It may well be that some exhausted sweat-shop worker is here and now meriting much more than does this enclosed nun, by reason of the tired girl’s more intense charity. But in itself, contemplation is more meritorious than the active life because it directly and immediately pertains to the love of God. Yet we find contemplatives actually praying for a cessation of divine favors that they might engage in active work. Thus Catherine de Ricci prayed for less of ecstasies that she might more efficiently handle her task of sub-prioress; but this is not a case of the contemplative returning to a better life. Rather it is a sharing of the fruits of contemplation with others, a return to activity in order to direct the active lives of others, to lead these others to the ultimate contemplation of heaven. For active life is really a preparation for contemplation as earth is a preparation for heaven.
Not that the effort and external activity of the active life is not an impediment to the contemplative life. It is. It needs no argument to make evident the fact that the stenographer pounding away at her machine or the electrical worker handling wires of high voltage cannot have their minds free for divine contemplation. On the other hand, the active life humanly lived, with the full perfection of the moral virtues and of prudence, is a positive aid to and preparation for contemplation by the peace and order it instills in the inner life of a man.
A comparison of the active and contemplative life
Are there natural contemplatives? people who are naturally made for contemplation, as there are people who simply cannot sit down and think? This is the old, old question of temperament. It is true that a natural purity and quiet of soul makes one apt for contemplation; it is also true that a naturally passionate nature, a natural drive to action, fits a man for active life. But what is done with these temperaments is quite a different question. Nature is never a sufficient explanation for the destiny of a man. If he is fitted by nature for living the active life well, that means that he is fitted by nature to prepare himself well and quickly for the contemplative life; with that preparation over, he will probably throw himself whole-heartedly into the contemplative life with all the generosity of his passionate nature. But many a person with a natural aptitude for contemplation is far from a contemplative. In other words, this matter of natural aptitude is rather a question of the amount of preparation necessary before embarking on the daring flight of the contemplative life.
States of life: Grounds for distinction in general
The division of active and contemplative is a division of human life on a basis of human activity, and that activity is exercised by men in different states of life. The very phrase “states of life” calls up pictures of the rich contrasted with the poor, the aristocracy as over against the peasantry, and so on. Actually, all such considerations are too external, too variable, to constitute a man in a state of life. We can see this more readily if we look at the roots of that expression “state of life”. A better translation would be “stance of life”. The phrase is taken from a comparison with the physical position of a man standing: he stands when he is erect and quiet, not when he is running, walking, lying down or jumping in a pool. And it is in this position, erect and quiet, that his members are properly disposed, in their natural position — head above the feet, arms hanging down, and so on.
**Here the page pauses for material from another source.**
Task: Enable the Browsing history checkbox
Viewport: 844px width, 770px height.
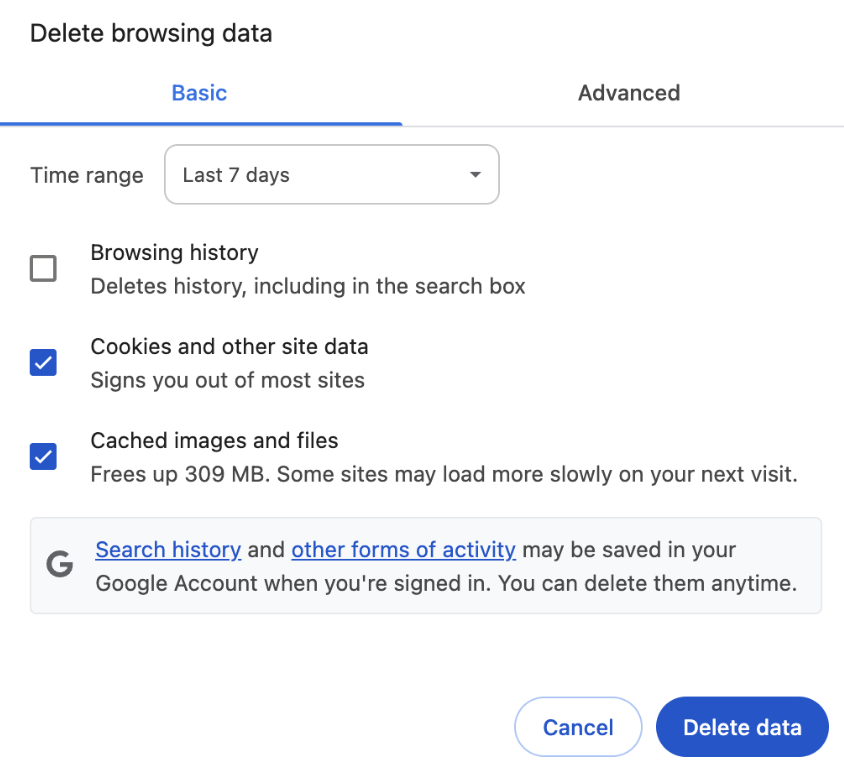Action: [43, 269]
Thus a moral state or stance will be an erect and quiet or permanent position of man among his fellows. It implies a certain immobility or quiet and a relation to the obligations affecting the person of a man, to his natural position: that is, according as he stands by himself or by another, according as he is under obligation to another or free from it.
On this basis there are two general stances or states of life: the state of freedom and the state of slavery. Both are permanent, both have a relation to the obligations affecting the person. The free man, not bound to another, stands erect by himself; the slave, bound to another, is erect only in being bound to another. Thus the religious is in a different state of life from the secular, for he is a slave to God; the just man is in a different state of life from a sinner, for sinners are slaves to sin.
Within the Church
Under these general states, there will be many more particular ones, according to particular labors and particular goals that men must busy themselves with. Take for example the Church. It reflects the grace of Christ as the universe reflects the perfection of God, demanding almost as great a variety as is to be found in the physical universe; for many facets are necessary for even an inadequate mirroring of that splendor. Then too, we cannot all be nuns or bishops or country pastors; the Church has a wide task to perform, a task not to be handled by a quick change artist or variously colored spot-lights. And this very variety results in a dignity and beauty of the order found within the Church. In other words, this variety of states of life is necessary in the Church for its perfection, its action and its beauty.
Spiritual states of life
It is in terms of perfection we speak when we distinguish the various states of spiritual life. In spiritual things there is a double slavery and a double liberty. There is the slavery of sin which is the state of the habitual sinner; and the slavery of justice, which is the state of the habitually just man. Then there is the freedom from sin, proper to the man who is not overcome by his inclination to sin; and the freedom from justice, which belongs to the man who sins regardless of his inclination to justice. Obviously, the slavery of sin and the freedom from justice go hand in hand and constitute a real state of spiritual slavery; while the freedom from sin and the slavery of justice go together and constitute a state of real spiritual freedom.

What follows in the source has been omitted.